O projeto prevê que os taxistas que já exploram o serviço na cidade com permissões terão o direito renovado com concessões de mais 20 anos de duração.
O texto também prevê um limite de um táxi para cada 1.200 habitantes no município, uma cobrança hoje inexistente na cidade. Com isso, considerada a população atual segundo o IBGE, devem ser abertas aproximadamente mais sete vagas, que serão oferecidas via licitação para eventuais interessados. Futuras vagas que venham a ser abertas também devem seguir este modelo.
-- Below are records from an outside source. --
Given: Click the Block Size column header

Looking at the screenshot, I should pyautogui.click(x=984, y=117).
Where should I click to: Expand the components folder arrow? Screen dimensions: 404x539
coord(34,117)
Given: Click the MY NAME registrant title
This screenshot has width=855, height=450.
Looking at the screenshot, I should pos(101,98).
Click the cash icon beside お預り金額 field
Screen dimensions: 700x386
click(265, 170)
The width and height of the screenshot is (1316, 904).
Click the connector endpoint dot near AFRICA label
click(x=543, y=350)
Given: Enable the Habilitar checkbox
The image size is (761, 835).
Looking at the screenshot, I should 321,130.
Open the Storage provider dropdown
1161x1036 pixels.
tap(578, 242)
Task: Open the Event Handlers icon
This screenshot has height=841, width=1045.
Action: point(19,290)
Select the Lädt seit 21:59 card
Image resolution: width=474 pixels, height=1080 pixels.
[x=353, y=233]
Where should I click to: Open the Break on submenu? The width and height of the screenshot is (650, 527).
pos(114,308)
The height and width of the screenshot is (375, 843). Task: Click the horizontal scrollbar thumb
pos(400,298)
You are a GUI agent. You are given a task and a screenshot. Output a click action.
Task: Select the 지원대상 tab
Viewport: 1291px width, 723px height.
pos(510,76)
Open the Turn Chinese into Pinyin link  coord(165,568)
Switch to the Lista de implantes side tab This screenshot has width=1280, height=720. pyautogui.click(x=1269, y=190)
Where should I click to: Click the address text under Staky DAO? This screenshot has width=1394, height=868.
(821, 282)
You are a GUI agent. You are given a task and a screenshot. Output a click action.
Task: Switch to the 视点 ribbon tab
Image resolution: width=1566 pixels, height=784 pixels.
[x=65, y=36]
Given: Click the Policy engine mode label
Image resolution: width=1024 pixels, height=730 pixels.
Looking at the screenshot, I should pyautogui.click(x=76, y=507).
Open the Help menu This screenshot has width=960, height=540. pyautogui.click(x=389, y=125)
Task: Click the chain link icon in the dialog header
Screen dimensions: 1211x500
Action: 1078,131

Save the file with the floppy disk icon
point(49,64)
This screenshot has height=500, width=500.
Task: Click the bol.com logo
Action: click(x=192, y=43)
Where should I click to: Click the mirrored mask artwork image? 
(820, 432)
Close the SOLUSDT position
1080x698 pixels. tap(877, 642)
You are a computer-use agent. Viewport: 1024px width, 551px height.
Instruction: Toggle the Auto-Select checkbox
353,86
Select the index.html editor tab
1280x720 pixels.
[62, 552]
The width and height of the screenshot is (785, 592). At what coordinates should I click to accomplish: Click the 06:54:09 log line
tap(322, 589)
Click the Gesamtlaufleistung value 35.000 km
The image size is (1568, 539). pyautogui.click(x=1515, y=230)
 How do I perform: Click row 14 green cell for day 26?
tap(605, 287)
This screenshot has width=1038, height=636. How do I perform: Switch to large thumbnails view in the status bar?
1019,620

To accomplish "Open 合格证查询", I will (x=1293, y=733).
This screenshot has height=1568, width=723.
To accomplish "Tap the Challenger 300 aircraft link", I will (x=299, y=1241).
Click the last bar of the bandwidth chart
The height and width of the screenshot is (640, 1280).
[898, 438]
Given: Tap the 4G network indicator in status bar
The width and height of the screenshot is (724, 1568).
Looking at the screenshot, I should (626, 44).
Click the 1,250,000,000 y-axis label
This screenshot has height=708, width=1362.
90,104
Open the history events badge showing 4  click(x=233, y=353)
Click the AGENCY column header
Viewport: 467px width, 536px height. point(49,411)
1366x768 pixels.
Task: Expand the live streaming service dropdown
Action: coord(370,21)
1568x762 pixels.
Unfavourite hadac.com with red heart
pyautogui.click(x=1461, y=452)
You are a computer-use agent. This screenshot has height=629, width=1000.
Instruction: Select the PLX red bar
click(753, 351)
Algumas dessas vagas devem ser destinadas ao transporte de deficientes.
Segundo o presidente da cooperativa dos taxistas de Gaspar, Carlos Eduardo Muller, a apresentação do projeto agradou a categoria. “Discutimos a questão da duração das concessões, que poderia ser superior aos 20 anos que determinam o projeto, como em outros municípios, mas os demais pontos do projeto agradaram aos taxistas”, afirma.
Como existe uma ação civil pública que cobra a regularização da situação, Rampelotti afirma que uma comissão de vereadores e taxistas foi montada para dialogar com o Ministério Público e buscar um consenso com o órgão antes da aprovação do projeto em plenário. Uma audiência deve ser marcada nos próximos dias. “Vamos tentar levar à promotoria a proposta dos taxistas de ampliar de 20 para 30 anos para ver se é possível acatar a essa sugestão e ter o aval do MP ao projeto”, antecipa o vereador.